==== Given data

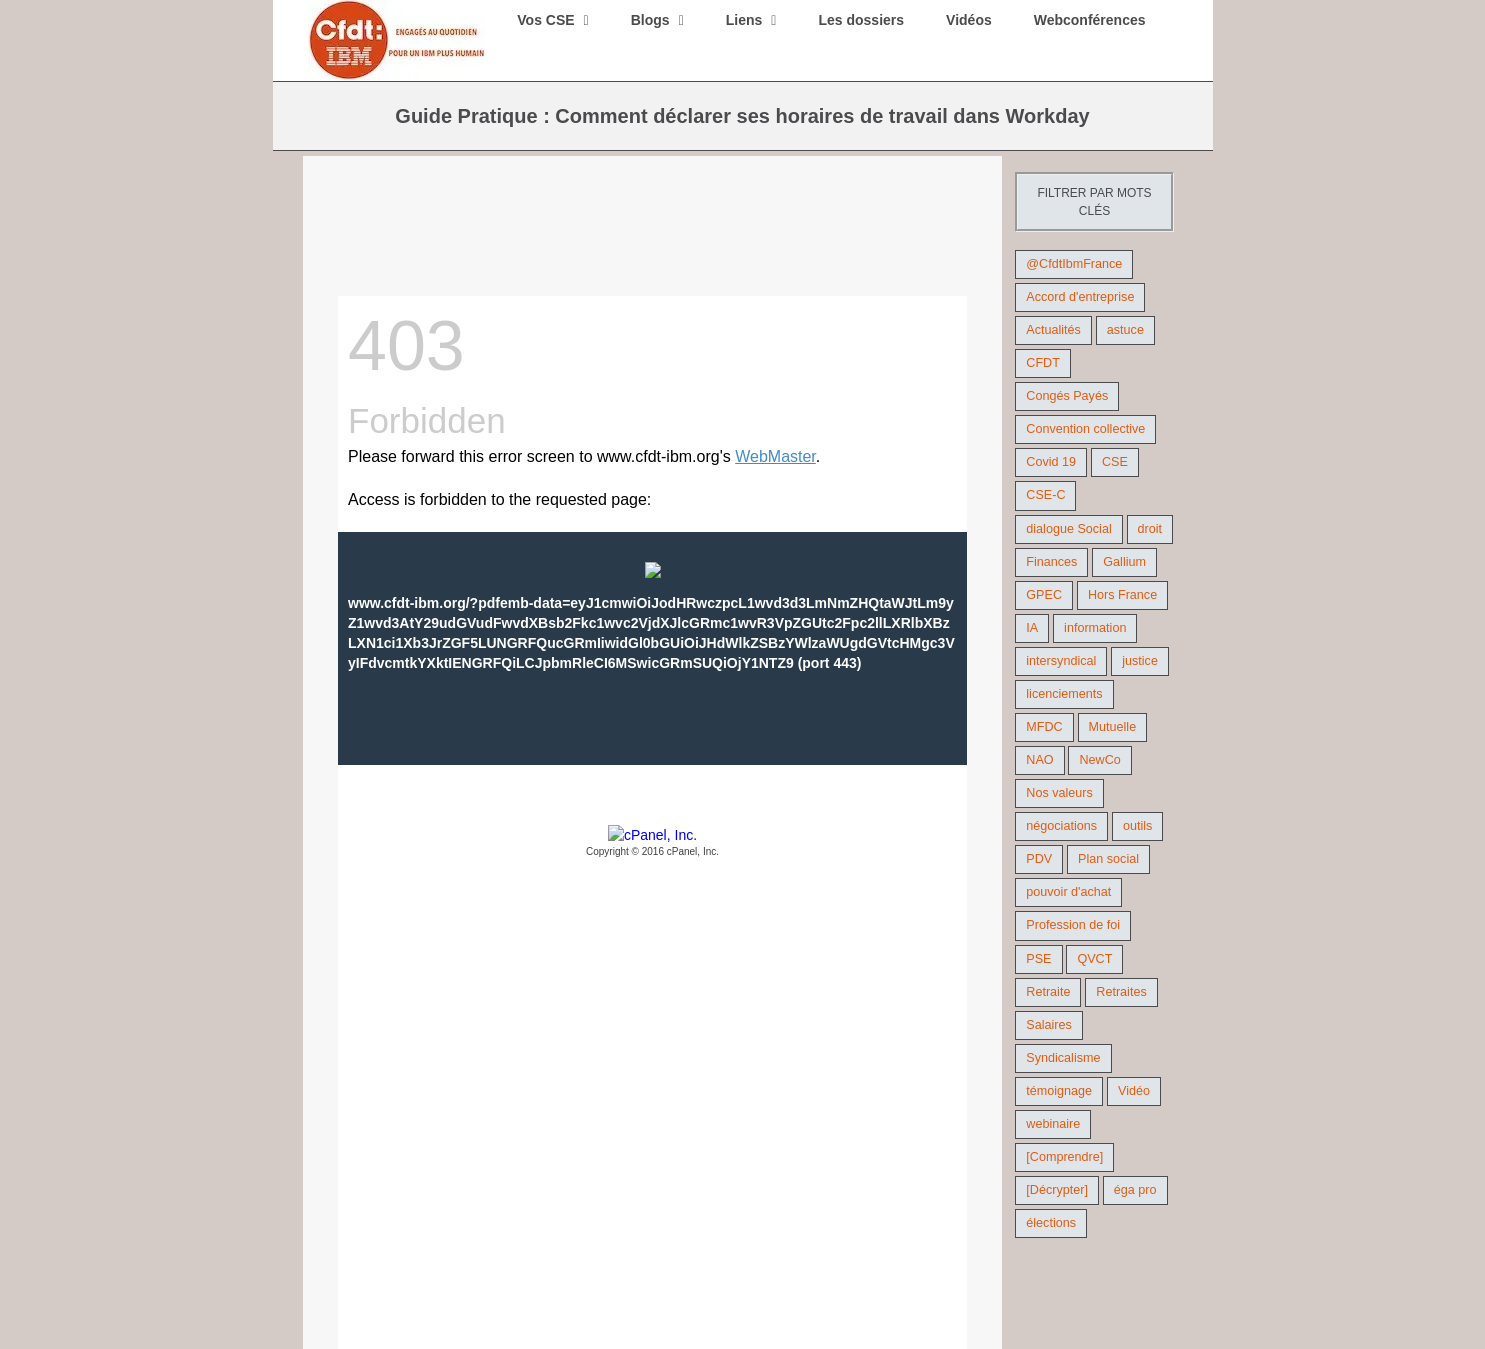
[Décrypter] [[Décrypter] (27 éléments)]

========
==== Given data

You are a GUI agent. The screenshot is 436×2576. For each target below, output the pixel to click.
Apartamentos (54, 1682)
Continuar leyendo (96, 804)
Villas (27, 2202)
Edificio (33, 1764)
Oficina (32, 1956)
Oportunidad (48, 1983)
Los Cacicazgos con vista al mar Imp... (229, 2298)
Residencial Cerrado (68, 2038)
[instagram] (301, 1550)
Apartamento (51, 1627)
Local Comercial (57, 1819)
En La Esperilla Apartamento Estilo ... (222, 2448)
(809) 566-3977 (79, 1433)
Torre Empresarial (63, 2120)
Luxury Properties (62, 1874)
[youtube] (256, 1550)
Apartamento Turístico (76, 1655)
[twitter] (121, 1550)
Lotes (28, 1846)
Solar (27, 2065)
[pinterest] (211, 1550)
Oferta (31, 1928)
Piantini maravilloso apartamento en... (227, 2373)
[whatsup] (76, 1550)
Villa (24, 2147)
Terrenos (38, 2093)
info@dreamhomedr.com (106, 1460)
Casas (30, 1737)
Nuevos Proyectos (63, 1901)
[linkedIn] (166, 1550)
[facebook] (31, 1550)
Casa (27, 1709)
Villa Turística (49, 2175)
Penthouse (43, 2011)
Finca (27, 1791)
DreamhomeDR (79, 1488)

========

Task goal =>
Rewrite the listing lines beginning at the line that has "Villa (24, 2147)" and stopping after the line that has "DreamhomeDR (79, 1488)", switching "Finca" to "Quinta" and leaving everything else unchanged.

Task solution =>
Villa (24, 2147)
Terrenos (38, 2093)
info@dreamhomedr.com (106, 1460)
Casas (30, 1737)
Nuevos Proyectos (63, 1901)
[linkedIn] (166, 1550)
[facebook] (31, 1550)
Casa (27, 1709)
Villa Turística (49, 2175)
Penthouse (43, 2011)
Quinta (27, 1791)
DreamhomeDR (79, 1488)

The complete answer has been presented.